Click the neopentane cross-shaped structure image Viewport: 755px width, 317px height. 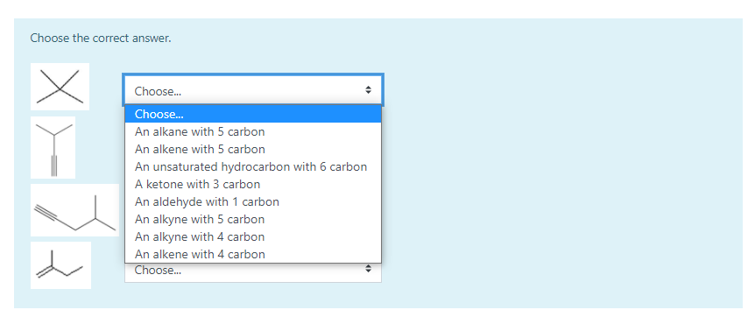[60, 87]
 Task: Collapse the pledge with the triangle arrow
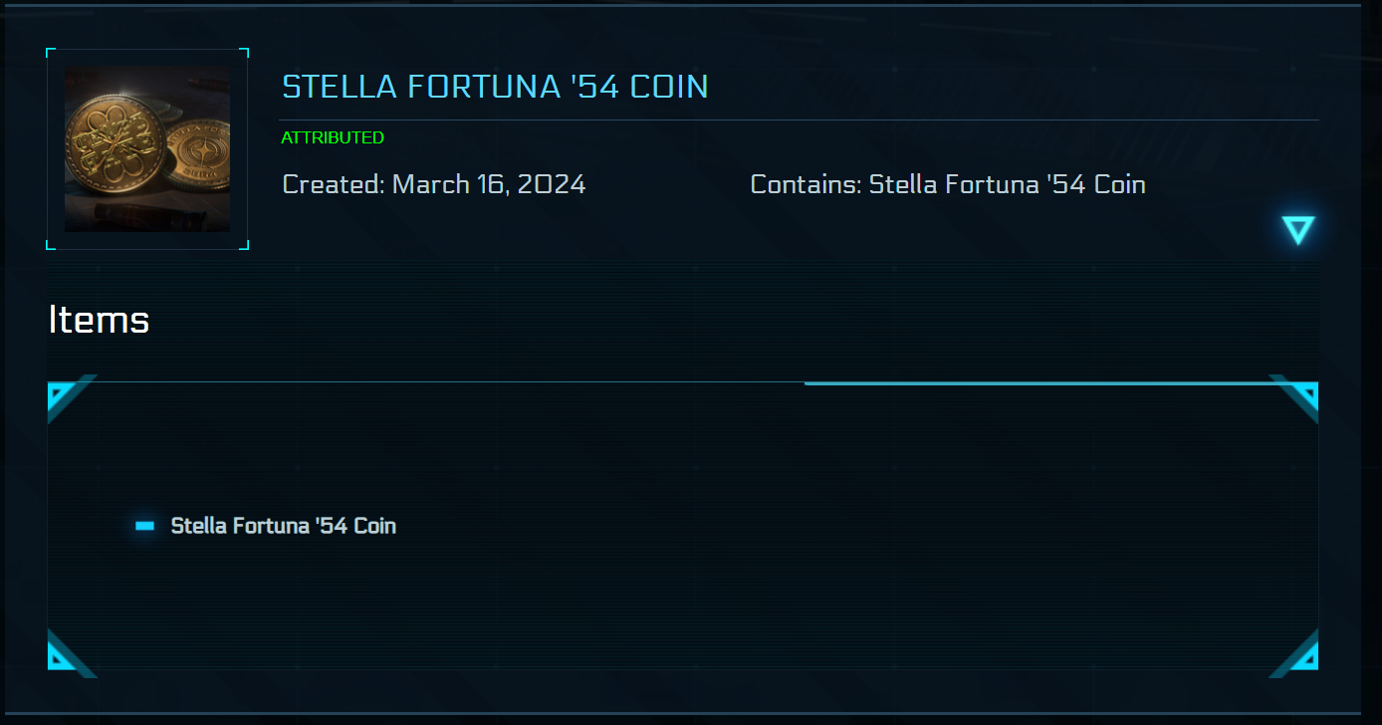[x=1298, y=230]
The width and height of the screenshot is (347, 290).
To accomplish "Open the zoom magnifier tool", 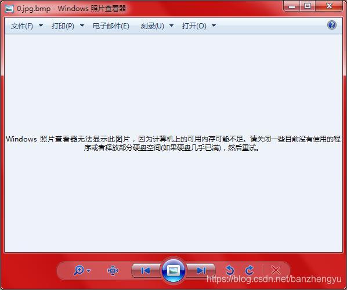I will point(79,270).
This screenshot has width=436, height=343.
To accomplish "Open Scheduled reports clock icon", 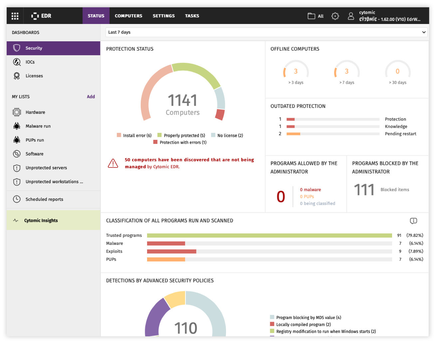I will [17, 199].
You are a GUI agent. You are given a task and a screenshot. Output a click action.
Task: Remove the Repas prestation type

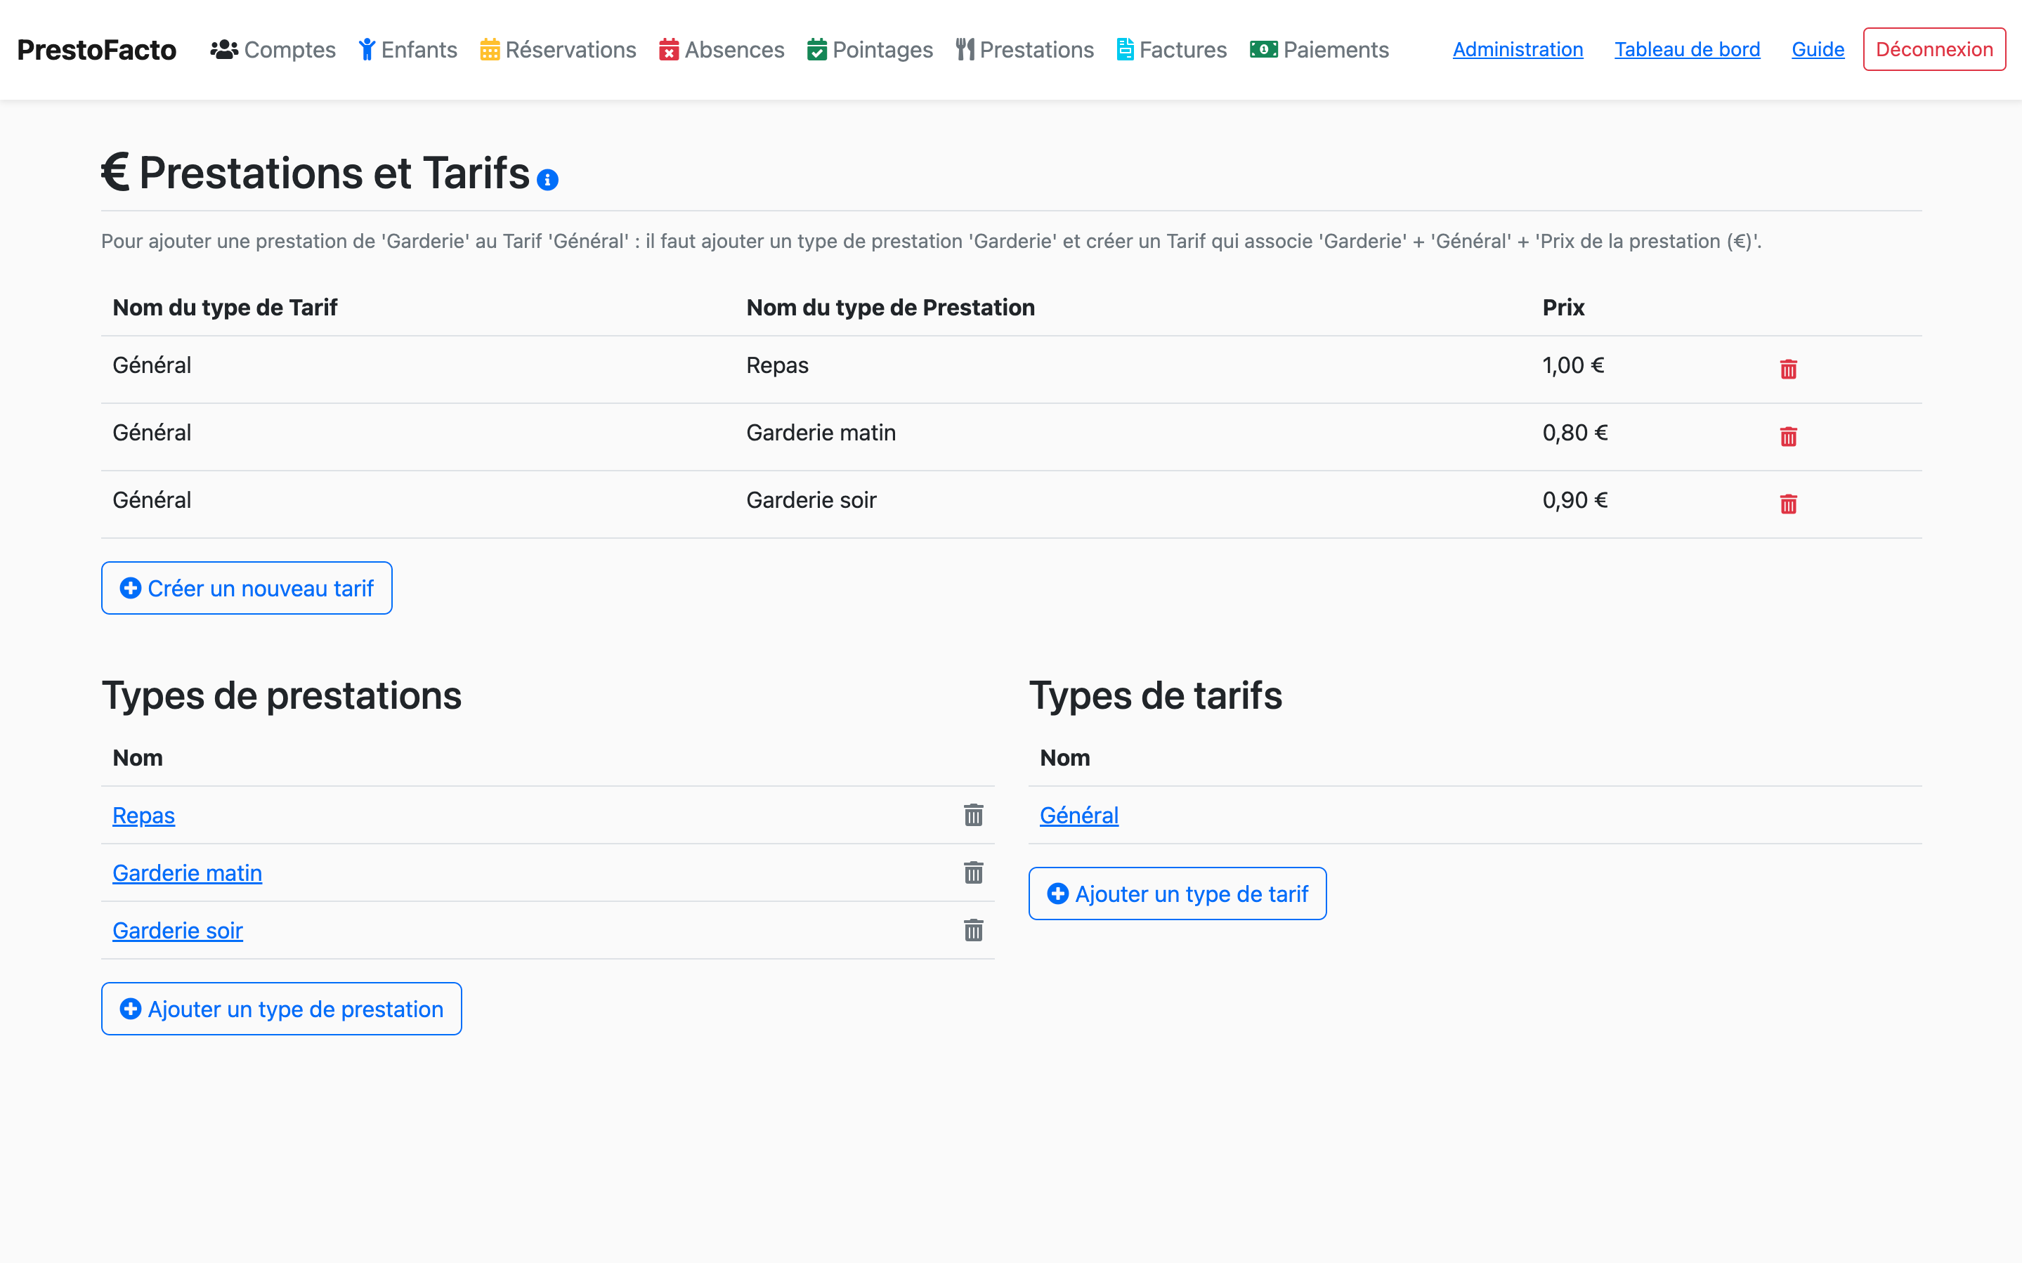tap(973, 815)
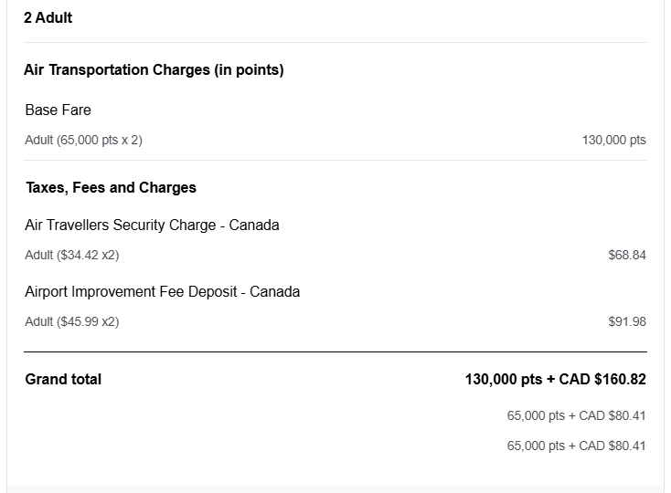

## [To do]
Whenever a line above has the word "screenshot" in it, copy that line.

## [Task solution]
The width and height of the screenshot is (347, 290).
This screenshot has width=436, height=343.
You are a GUI agent. You are given a task and a screenshot. Output a click action.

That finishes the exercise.